#### [Item position entries]
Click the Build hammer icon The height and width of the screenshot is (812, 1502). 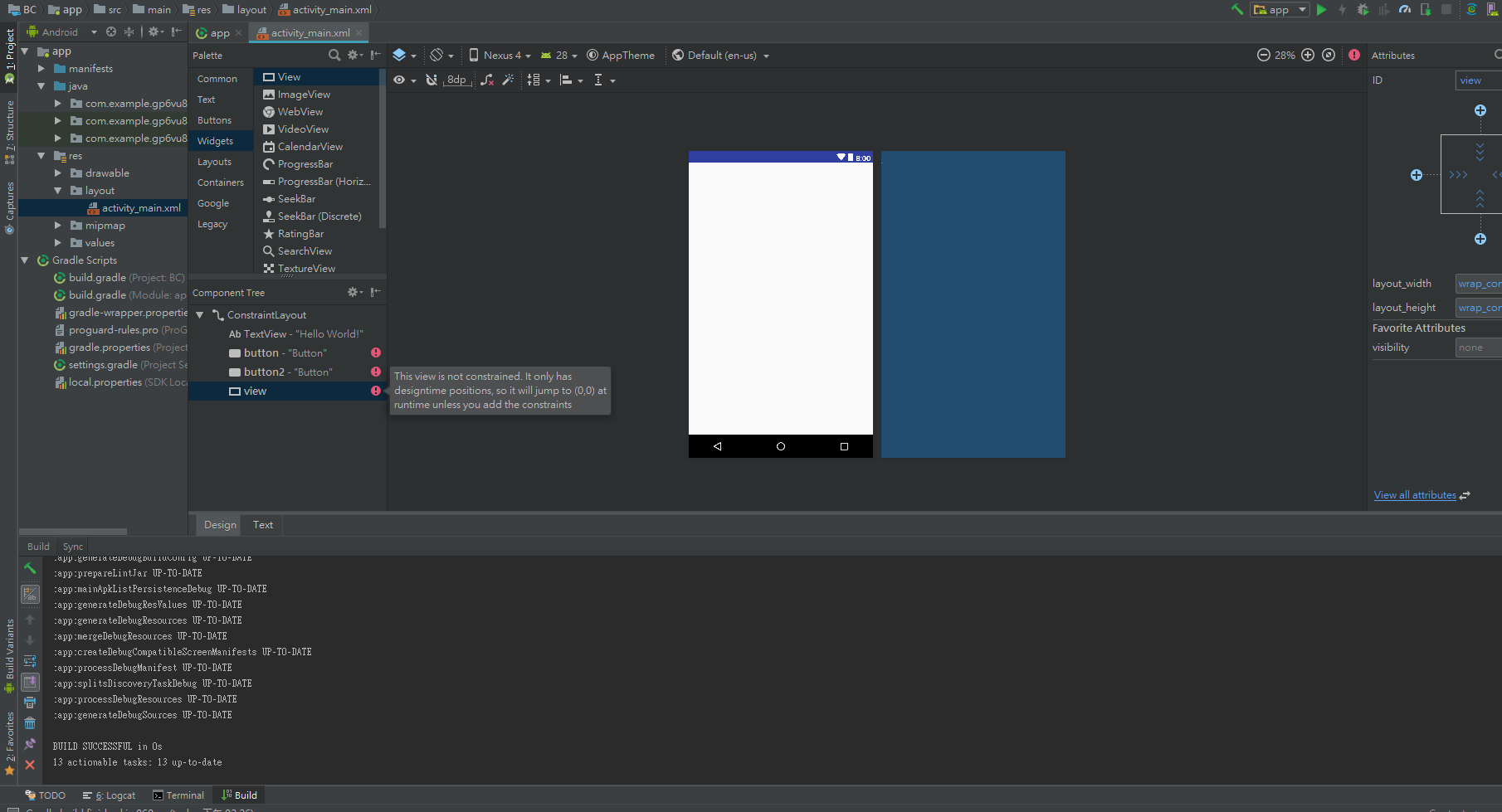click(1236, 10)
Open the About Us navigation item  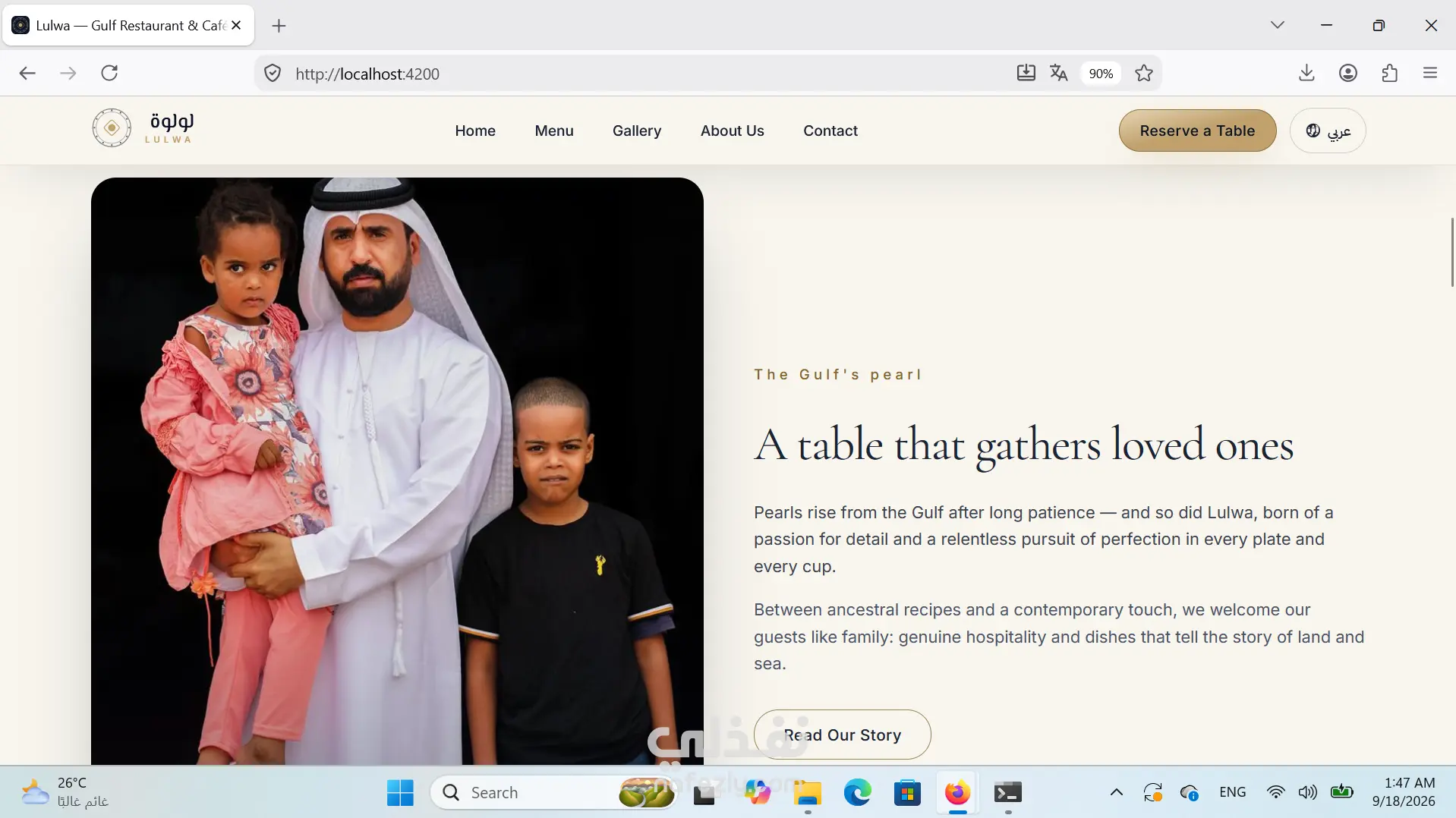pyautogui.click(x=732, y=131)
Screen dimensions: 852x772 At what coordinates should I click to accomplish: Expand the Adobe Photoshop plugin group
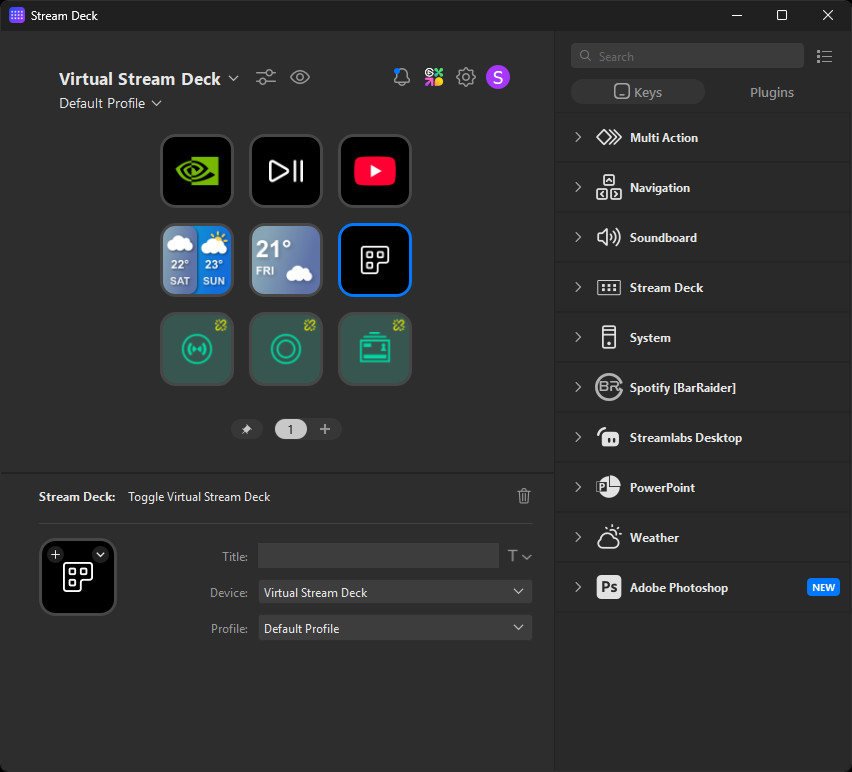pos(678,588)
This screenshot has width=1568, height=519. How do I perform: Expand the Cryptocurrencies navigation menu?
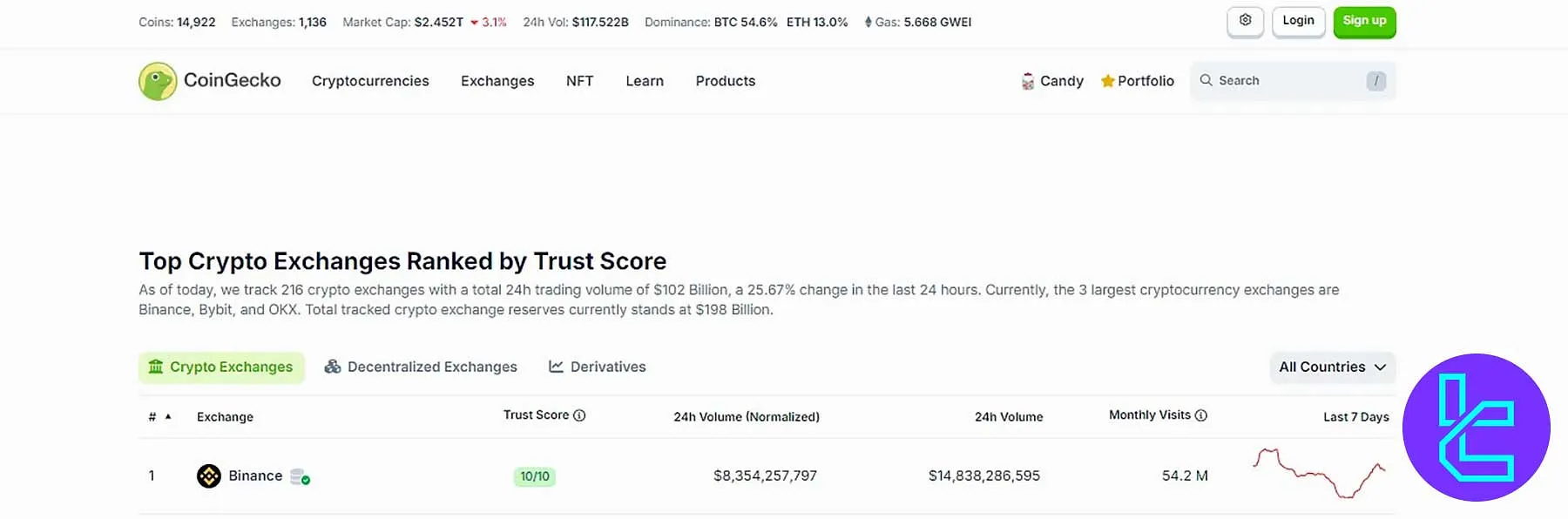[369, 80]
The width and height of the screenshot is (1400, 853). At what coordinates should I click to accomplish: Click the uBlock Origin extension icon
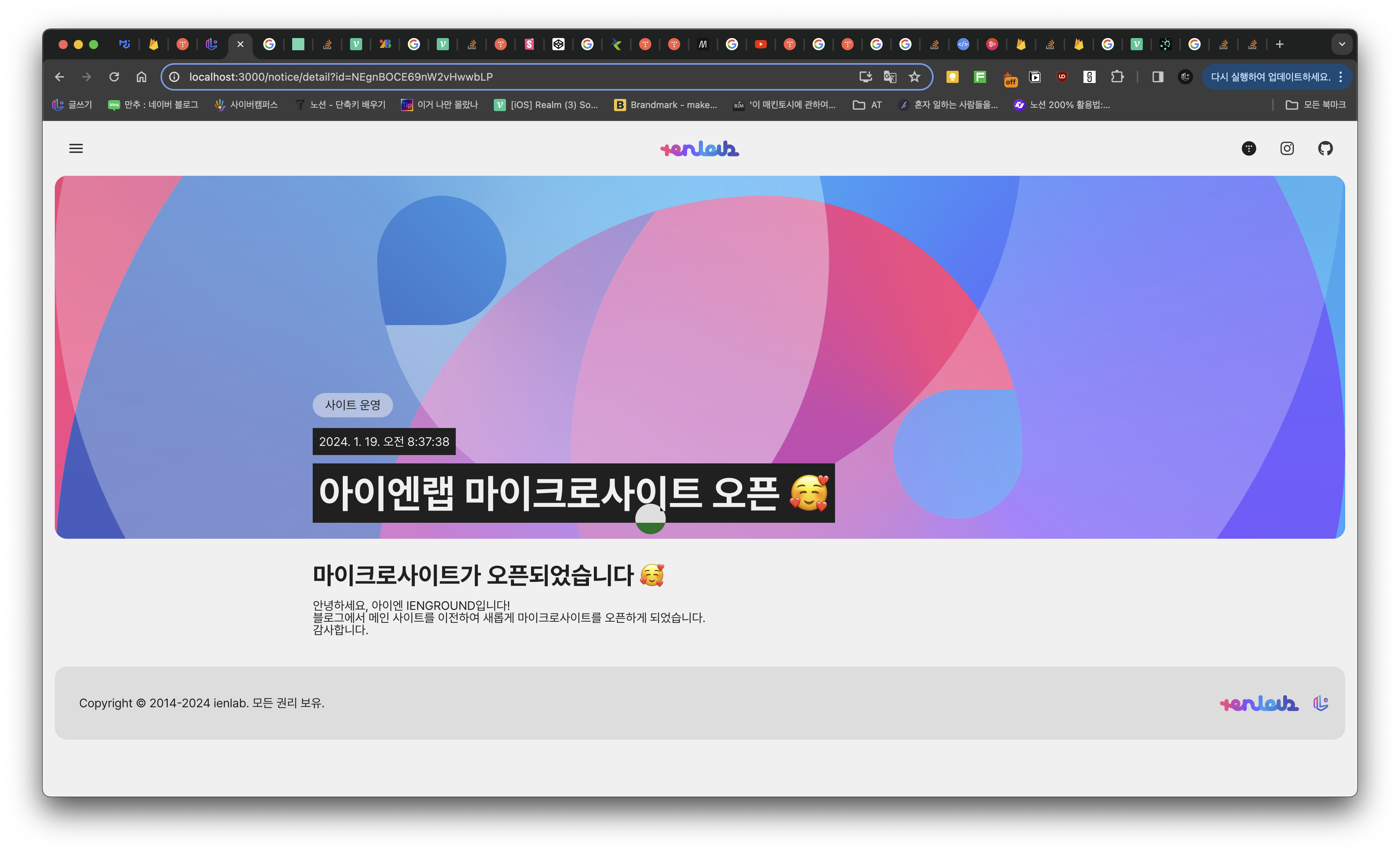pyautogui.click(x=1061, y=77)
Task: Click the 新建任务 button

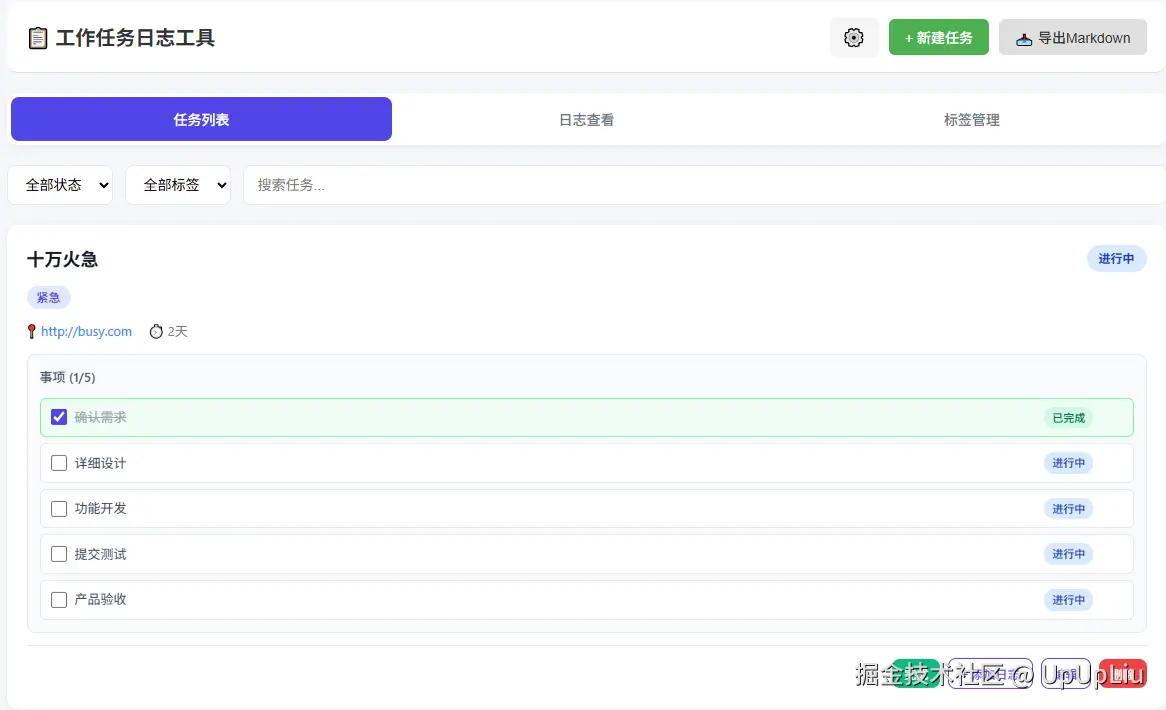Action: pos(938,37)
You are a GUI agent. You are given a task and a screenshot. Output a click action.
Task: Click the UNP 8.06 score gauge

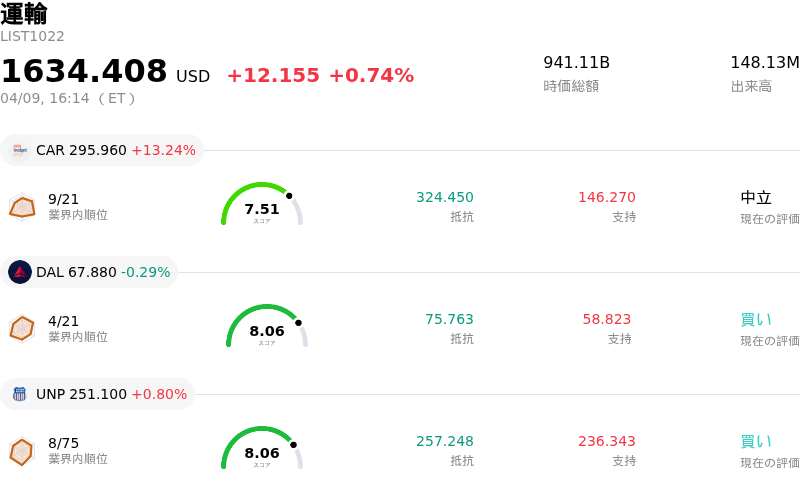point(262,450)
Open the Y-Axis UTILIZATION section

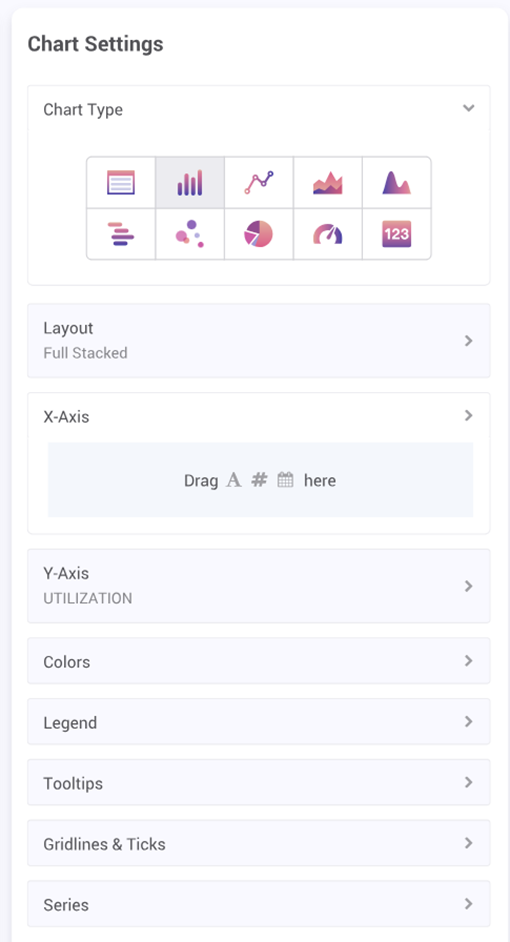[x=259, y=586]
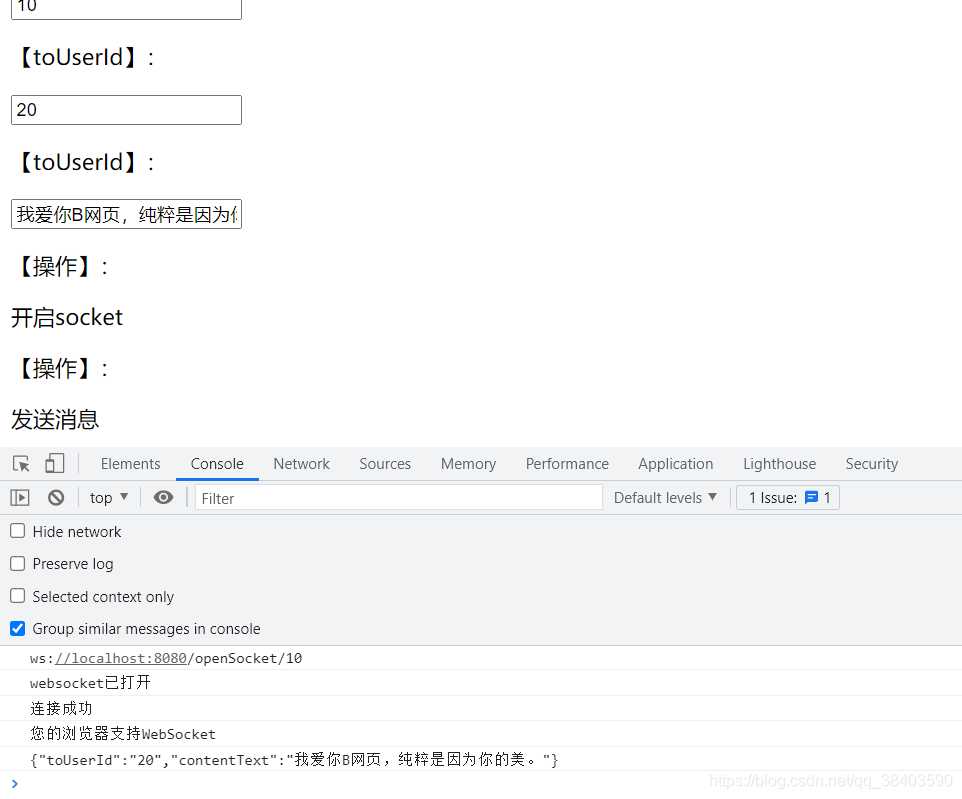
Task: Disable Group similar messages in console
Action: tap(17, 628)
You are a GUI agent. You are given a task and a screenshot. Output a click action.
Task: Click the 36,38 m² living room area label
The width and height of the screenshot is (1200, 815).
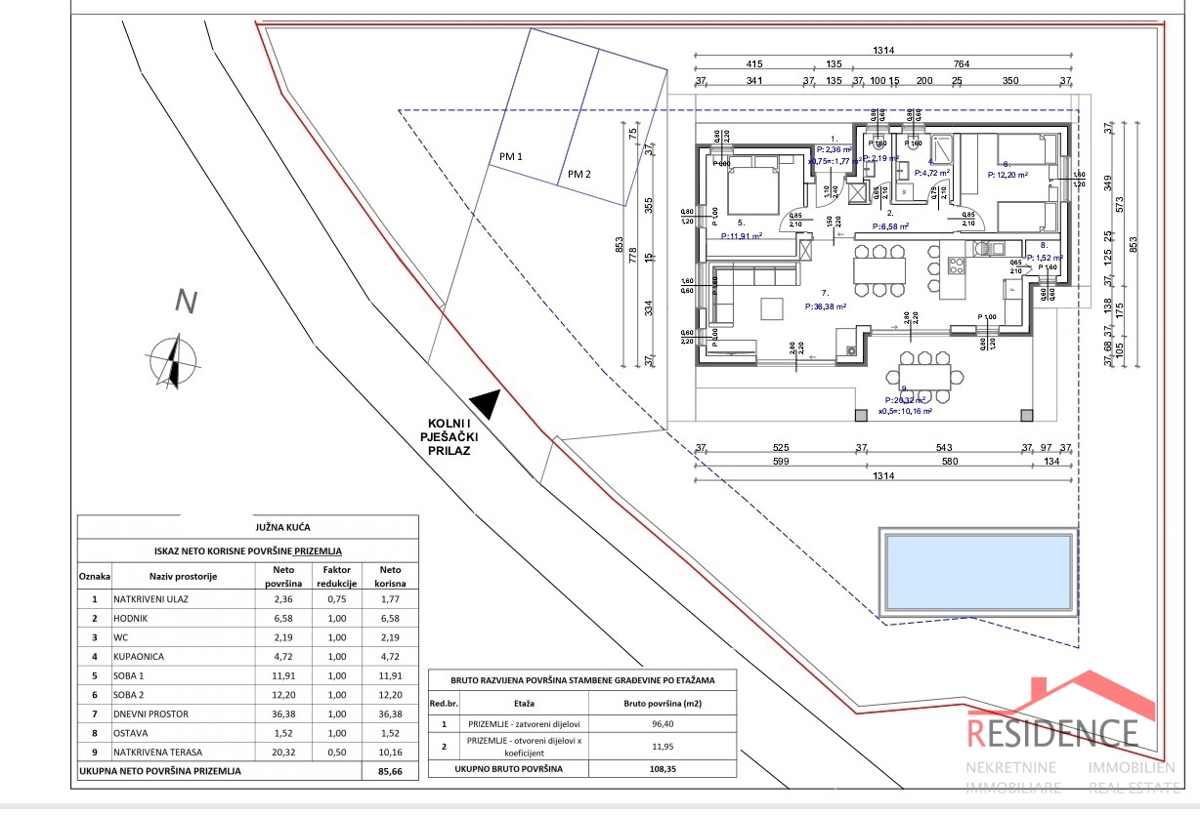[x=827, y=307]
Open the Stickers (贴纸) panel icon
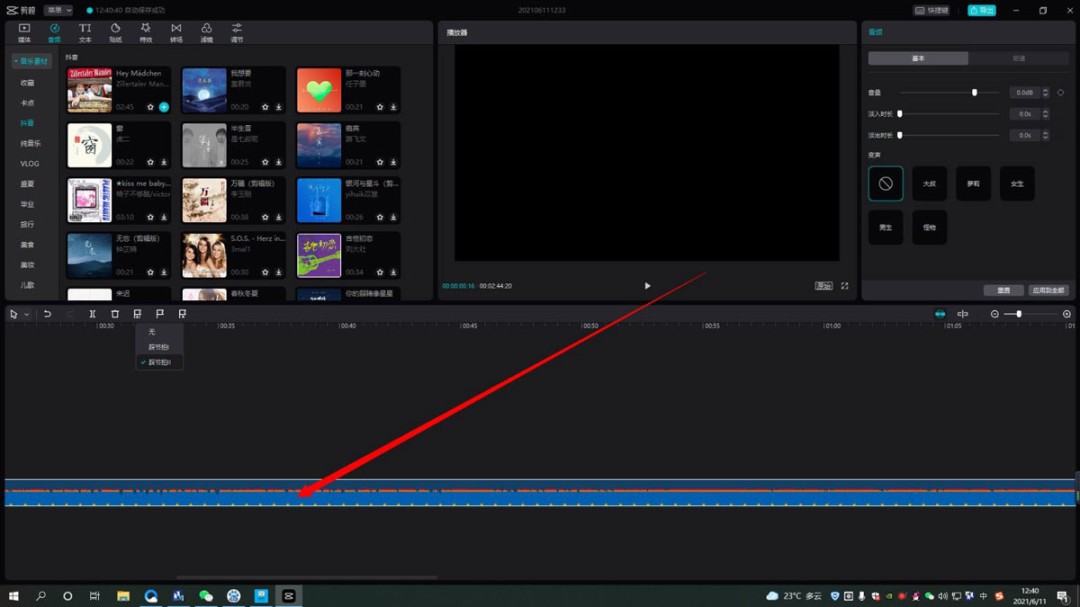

#### [PROBLEM STATEMENT]
Could you retype the listing from the line containing "Open the Y-Axis UTILIZATION section" through the end of the listing, leaving the pictures out?

#### [SOLVED PROBLEM]
Open the Y-Axis UTILIZATION section

[x=259, y=586]
Task: Disable Group similar messages in console
Action: tap(17, 628)
You are a GUI agent. You are given a task and a screenshot. Output a click action.
Task: Click the 36,38 m² living room area label
The width and height of the screenshot is (1200, 815).
[x=827, y=307]
Open the Stickers (贴纸) panel icon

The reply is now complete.